I enjoy outings with my granddaughters and teaching them things. However there are times I find I learn something valuable from THEM. The girls and I went shopping for a birthday gift for their mom (we picked out a handbag) and I bought Rosannah and Briannah matching Easter dresses. In fact each outfit had corresponding clothes for their dolls. Maybe it’s a grandma thing but I like to buy things that match. The coordinating doll outfits were probably a bit much, but Jackie and Rainbow (the girl’s dolls) needed some new duds.

After our hard work of infusing a few bucks into Arizona’s retail economy we went to the indoor kiddy playground at the mall. As I sat down I spied one mom who sat silently and seemed a bit depressed. I wanted to go over and talk to her, but chose not to. I didn’t want to take a chance that any friendliness I offered would be rejected. 

Instead I picked my spot where I had a good vantage point of where I could watch my granddaughters enjoy some indoor fun. There were probably six kids in the play area and they all ran around and played nicely together – except for the occasional mid-run collision. At one point the kids decided one of the little boys was a monster and they fled from him. At first the little guy seemed satisfied with his role. He would occasionally emit a roar and the kids would disperse, screaming and flailing their arms like the IRS man was beckoning at the door. However, after a while I think he wanted to return to his identity as a harmless, little boy.

Briannah ran from the lad and asked if I could save her from the monster. 

“Use your imagination to save yourself,” I replied. 

I have never been fond of the whole damsel in distress routine. She gave me a few excuses about how her magic wand was broken, but when she realized I was not going to provide salvation she  came up with a plan. She approached the little boy.

“Here is a sandwich. If you eat it you won’t be a monster anymore.”

The little tot ate the imaginary meal and instantly changed back into a little boy. He and Briannah played on the toys and seemed to enjoy themselves. When they approached the other children (who were unaware of the monster’s transformation) they started to flee. However, Briannah emphatically told them he had eaten a magic sandwich and was no longer a monster. She had to reiterate her position a couple times, but finally the children were convinced and the little boy rejoined the group as a child and not an ogre.

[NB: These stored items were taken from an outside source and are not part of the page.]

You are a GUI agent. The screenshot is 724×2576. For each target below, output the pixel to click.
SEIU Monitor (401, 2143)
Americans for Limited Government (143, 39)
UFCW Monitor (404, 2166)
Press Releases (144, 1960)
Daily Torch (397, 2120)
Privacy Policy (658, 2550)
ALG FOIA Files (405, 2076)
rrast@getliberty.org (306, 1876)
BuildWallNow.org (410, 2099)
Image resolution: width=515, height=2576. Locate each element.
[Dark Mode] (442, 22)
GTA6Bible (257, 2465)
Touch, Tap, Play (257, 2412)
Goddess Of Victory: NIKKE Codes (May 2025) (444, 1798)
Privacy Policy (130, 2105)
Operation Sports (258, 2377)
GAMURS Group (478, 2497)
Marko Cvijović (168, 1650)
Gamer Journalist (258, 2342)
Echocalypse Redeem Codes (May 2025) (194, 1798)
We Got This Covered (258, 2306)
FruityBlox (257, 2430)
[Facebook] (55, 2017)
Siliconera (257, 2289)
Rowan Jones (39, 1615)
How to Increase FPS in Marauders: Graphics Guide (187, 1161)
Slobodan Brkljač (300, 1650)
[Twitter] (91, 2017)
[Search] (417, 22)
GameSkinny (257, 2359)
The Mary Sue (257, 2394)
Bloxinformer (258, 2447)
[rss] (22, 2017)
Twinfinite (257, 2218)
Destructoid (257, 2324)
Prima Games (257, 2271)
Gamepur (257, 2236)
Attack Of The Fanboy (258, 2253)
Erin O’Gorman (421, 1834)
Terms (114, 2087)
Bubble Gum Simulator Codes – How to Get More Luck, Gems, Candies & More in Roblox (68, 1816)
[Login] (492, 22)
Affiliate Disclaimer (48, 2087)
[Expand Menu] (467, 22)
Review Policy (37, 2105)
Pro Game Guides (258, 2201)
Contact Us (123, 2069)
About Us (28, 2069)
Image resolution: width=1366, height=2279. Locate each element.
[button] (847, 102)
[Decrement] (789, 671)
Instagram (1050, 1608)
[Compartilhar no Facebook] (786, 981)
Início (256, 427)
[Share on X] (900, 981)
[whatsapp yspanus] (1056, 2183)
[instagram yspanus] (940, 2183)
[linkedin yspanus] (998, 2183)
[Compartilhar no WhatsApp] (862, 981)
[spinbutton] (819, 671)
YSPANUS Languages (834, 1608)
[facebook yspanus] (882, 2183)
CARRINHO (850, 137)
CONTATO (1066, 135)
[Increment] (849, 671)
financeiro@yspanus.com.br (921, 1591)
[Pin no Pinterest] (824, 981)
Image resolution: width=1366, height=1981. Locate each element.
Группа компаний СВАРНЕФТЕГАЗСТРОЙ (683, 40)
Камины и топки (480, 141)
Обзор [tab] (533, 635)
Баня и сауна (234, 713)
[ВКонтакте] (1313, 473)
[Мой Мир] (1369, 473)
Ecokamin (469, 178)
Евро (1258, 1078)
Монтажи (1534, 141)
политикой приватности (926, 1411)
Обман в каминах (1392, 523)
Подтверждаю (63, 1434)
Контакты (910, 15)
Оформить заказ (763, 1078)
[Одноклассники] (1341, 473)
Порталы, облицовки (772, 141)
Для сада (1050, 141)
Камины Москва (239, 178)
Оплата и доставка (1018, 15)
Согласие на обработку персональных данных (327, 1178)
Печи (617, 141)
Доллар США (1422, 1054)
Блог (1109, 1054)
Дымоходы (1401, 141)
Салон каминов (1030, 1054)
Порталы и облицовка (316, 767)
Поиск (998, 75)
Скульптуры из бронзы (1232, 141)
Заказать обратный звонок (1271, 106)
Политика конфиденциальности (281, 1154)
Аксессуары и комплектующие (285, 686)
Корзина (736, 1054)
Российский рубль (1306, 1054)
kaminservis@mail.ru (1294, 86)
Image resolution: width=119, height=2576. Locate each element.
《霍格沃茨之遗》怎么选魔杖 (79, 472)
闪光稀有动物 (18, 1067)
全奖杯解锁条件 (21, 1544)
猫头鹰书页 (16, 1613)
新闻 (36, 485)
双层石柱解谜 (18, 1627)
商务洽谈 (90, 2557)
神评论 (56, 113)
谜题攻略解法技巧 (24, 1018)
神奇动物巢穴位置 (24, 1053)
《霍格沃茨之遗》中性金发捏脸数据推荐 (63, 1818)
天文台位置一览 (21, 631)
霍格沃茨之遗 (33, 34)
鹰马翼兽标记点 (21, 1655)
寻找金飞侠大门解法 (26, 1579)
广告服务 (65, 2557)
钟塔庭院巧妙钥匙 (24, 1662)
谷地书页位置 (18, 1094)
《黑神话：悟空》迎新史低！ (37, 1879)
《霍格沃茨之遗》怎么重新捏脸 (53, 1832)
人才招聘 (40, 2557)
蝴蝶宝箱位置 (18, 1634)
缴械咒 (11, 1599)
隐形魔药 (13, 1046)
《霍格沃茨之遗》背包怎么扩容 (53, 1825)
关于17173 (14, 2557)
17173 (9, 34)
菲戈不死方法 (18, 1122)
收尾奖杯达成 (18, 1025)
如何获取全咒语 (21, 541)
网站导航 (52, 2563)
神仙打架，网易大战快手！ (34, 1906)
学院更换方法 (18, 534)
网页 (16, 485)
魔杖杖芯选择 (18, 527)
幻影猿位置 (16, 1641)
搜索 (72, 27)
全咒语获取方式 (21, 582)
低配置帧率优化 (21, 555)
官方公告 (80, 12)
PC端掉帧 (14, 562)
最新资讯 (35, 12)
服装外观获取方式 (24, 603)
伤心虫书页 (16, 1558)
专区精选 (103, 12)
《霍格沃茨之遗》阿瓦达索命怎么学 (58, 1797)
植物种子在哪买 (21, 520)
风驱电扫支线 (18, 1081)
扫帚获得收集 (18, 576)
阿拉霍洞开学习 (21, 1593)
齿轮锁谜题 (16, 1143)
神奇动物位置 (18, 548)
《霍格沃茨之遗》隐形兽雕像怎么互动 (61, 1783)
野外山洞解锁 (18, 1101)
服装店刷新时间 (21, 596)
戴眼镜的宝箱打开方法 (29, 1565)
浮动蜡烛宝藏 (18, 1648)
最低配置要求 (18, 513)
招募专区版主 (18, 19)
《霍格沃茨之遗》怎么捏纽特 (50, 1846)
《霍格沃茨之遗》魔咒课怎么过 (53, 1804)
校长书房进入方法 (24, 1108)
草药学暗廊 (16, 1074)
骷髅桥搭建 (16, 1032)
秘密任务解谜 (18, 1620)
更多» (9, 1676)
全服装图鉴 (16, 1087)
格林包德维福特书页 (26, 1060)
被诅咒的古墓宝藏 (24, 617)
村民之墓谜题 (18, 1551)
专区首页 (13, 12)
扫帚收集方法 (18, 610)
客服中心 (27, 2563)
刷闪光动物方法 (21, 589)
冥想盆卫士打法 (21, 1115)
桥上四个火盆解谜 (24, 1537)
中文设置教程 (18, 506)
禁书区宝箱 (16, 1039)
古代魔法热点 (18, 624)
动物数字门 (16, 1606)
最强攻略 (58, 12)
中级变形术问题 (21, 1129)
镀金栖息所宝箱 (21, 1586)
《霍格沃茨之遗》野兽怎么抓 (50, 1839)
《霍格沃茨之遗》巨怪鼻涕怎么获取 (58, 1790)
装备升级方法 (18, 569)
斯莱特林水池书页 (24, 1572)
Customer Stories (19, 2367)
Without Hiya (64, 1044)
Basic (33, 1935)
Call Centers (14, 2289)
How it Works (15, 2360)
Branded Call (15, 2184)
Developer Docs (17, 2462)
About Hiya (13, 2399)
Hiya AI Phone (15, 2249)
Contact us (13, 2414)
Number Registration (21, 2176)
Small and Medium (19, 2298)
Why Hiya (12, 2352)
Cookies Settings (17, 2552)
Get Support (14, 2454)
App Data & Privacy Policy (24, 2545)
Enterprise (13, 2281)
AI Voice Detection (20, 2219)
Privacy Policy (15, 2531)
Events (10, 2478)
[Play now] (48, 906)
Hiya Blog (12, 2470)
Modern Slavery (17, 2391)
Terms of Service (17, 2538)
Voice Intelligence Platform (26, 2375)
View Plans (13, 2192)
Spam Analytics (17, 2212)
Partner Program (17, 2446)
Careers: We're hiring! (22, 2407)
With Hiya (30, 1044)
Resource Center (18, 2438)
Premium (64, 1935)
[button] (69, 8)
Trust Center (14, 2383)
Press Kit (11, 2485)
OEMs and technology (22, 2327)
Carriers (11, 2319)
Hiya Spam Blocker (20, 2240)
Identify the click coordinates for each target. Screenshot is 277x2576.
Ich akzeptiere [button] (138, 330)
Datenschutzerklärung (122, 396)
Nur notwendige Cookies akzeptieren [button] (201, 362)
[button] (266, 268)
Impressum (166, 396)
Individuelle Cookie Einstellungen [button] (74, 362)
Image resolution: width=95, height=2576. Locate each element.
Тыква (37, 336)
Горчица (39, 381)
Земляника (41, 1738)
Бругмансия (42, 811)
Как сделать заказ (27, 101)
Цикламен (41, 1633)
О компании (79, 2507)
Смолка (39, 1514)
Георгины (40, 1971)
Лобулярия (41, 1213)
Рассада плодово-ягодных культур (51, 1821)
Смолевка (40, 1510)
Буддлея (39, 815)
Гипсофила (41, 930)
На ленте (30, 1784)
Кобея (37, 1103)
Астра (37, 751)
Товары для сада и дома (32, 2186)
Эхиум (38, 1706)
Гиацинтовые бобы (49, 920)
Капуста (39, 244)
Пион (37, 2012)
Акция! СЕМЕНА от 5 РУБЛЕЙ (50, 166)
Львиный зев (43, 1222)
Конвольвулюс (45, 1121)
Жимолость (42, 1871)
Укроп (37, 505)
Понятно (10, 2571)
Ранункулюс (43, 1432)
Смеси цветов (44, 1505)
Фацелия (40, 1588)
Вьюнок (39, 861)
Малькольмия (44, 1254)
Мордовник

As the children played I looked over and noticed the little boy’s mom was smiling. 

I think it is one thing to be able to ingratiate yourself with a group of strangers, but I think it is quite a brave and compassionate act to ensure another person is accepted as well. I recently read an excerpt from an interview with Daisaku Ikeda, president of the Soka Gakai International and Alastair Thompson, co-founder, editor and publisher of Scoop Independent News in New Zealand.  Here is a passage I admire from President Ikeda.


“I believe that our most urgent challenge is to foster a social ethos that can keep people from being swept up in a collective psychologies and violent agitation. I believe that a spirit of empathy based on our sense of the universal dignity of life should be the foundation for such an ethos.”

Obviously Briannah, who is only 4 years old, did not read this article, but she followed the principle when she encouraged cooperation and not condemnation of the little monster in diapers. Her concern and compassion validated Ikeda’s statement that “It is incorrect to say that war or any other violent behavior is genetically programmed into our human nature.” Briannah  used her imagination and stuck to her guns when the “herd” wanted to see a monster where a little boy stood. The children only resisted a little at first, then they allowed the child to unshackle himself from his scary role. But someone had to instigate change. I’m proud that person was my little granddaughter, but we all have the power to do something similar in our daily lives.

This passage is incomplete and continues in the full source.